Xumii is a free mobile service that lets people aggregate contacts and feeds from multiple social networks and instant messaging services into one place. It is seen as an early example of how to effectively mobilise social networks.
Although currently a J2EE application, Xumii CEO Jennifer Zanich revealed the start-up's plans for the service to be operational on more devices, including the iPhone, by the end of 2008.
“Xumii will be a native application for the iPhone,” Zanich told iTnews.
Xumii has recently entered a public beta phase for the service. Zanich said they already have 'hundreds' of beta testers, but others are welcome to join.
“We’re not going to actively start scaling out the beta until later this year,” said Zanich.
Xumii has a target audience of 18-30 year olds. Typically, people in this age group find it hard to stay in contact with their friends on multiple social networks, she said.
“These people often have between 200 and 600 friends across their networks.
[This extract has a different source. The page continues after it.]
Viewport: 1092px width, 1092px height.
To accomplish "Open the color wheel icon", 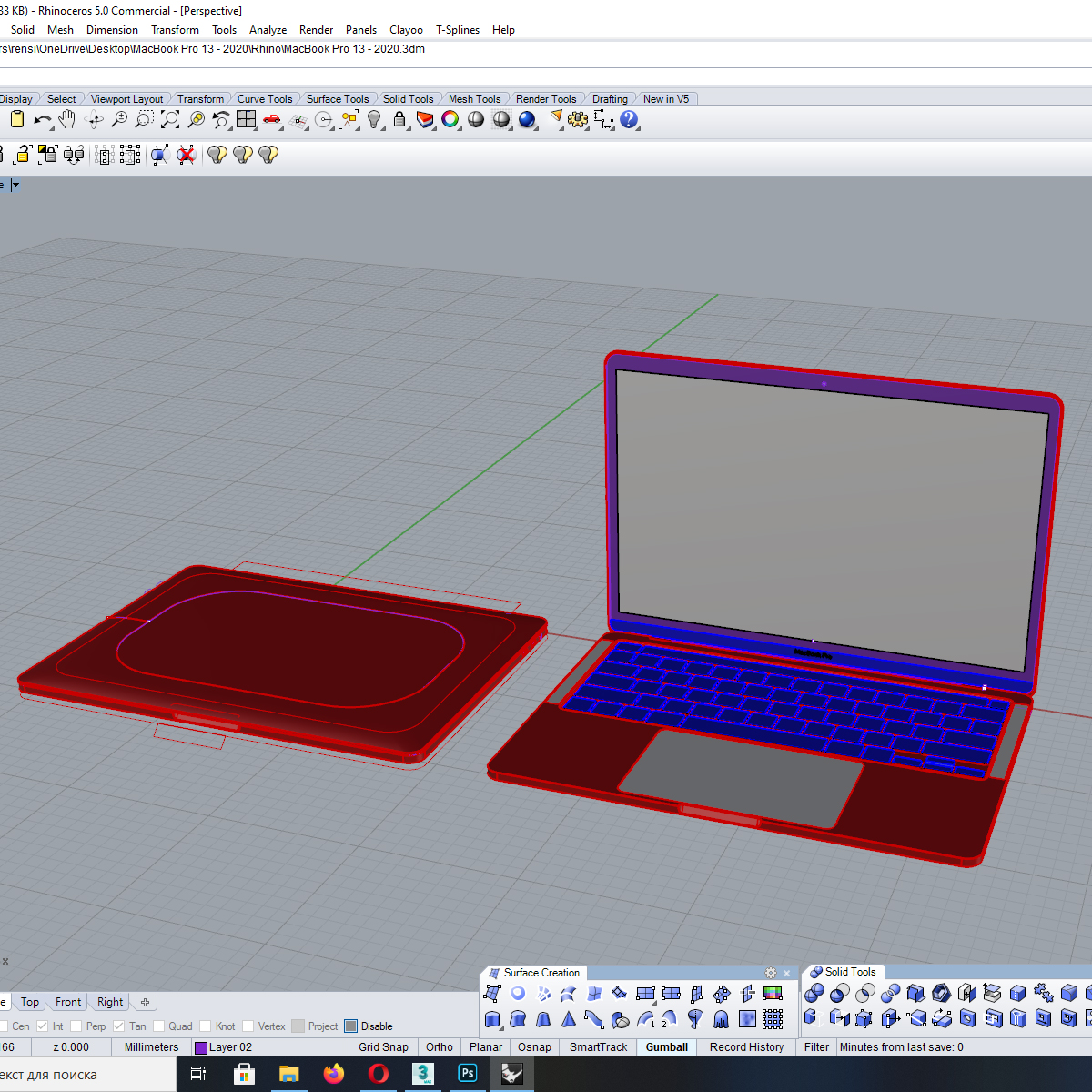I will pyautogui.click(x=450, y=120).
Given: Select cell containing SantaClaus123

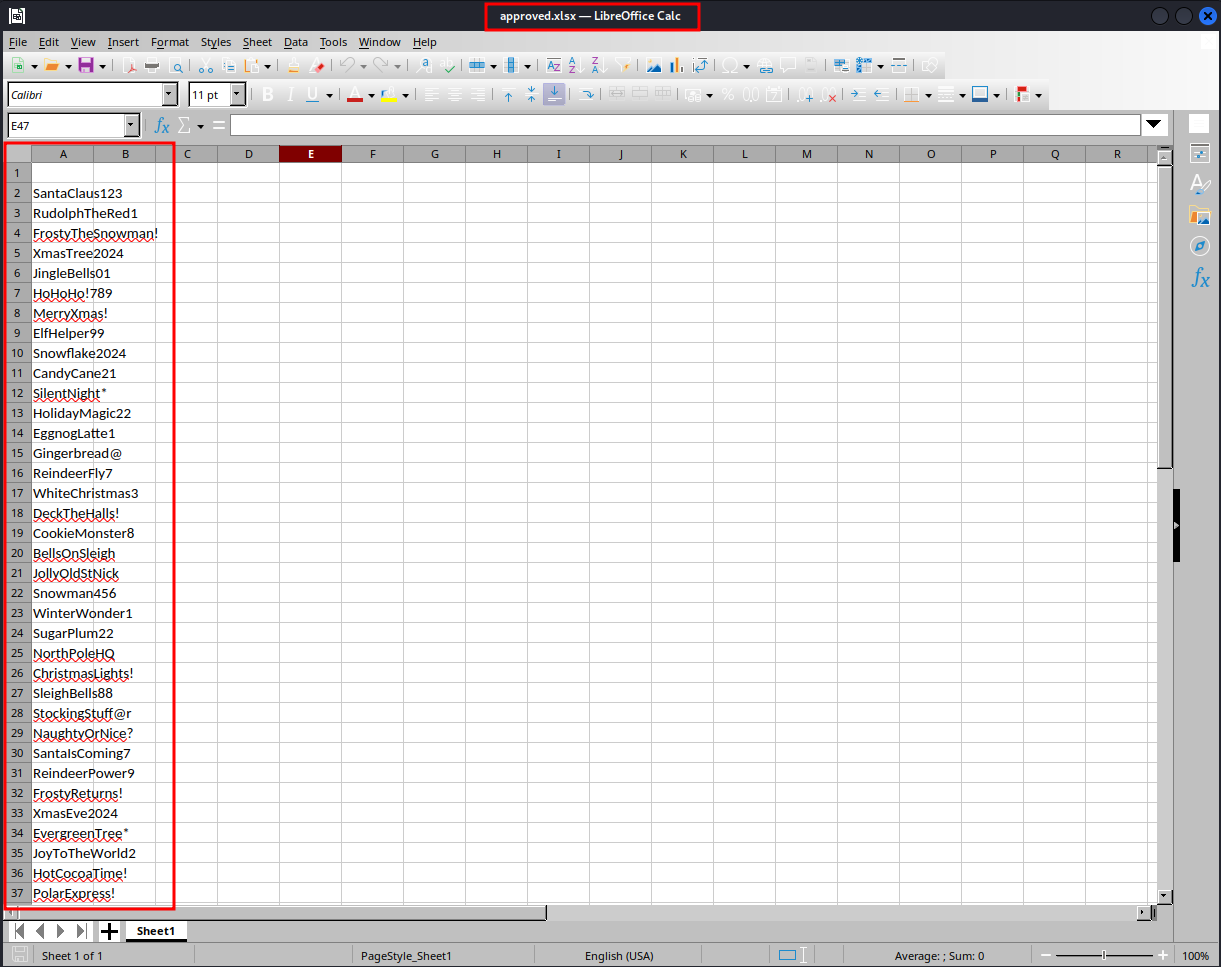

Xumii gives them one contacts book so they can see who is available and who they can message right now,” said Zanich.
Xumii claims it is also the first to introduce the concept of 'mobile walls'.
These are applications that can be added to your personal profile on social networks like Facebook. Messages posted to the wall are then reflected on the user’s mobile phone.
Although the wall is mobile, friends can post to it from their phones, desktop, or any other device they use to access the social networking site.
“Mobile is great but you have to give people more options because they could spend six hours or more a day at a desktop computer,” explained Mike Uomoto, VP Product at Xumii.
The entertainment industry is emerging as a key user of mobile walls. Operating similarly to Myspace cages, commercial businesses can set up a wall for a movie or band; add friends and post tour dates and other information. This is a key monetisation opportunity for Xumii.
The service is also gaining attention from tier two and three social communities, which view Xumii as an 'easier way to mobilise their communities' according to Zanich.
Uomoto said the average Xumii user session is between 50 and 80 Kilobytes if the user sticks to messaging and chat. However, users typically access the service 'multiple times per day'.
“Accessing photos will soak up more bandwidth, but we only download thumbnails to keep the service lightweight and efficient,” added Uomoto.
Xumii recently relocated its headquarters to San Francisco, but maintains a 15-strong engineering and development team in Sydney.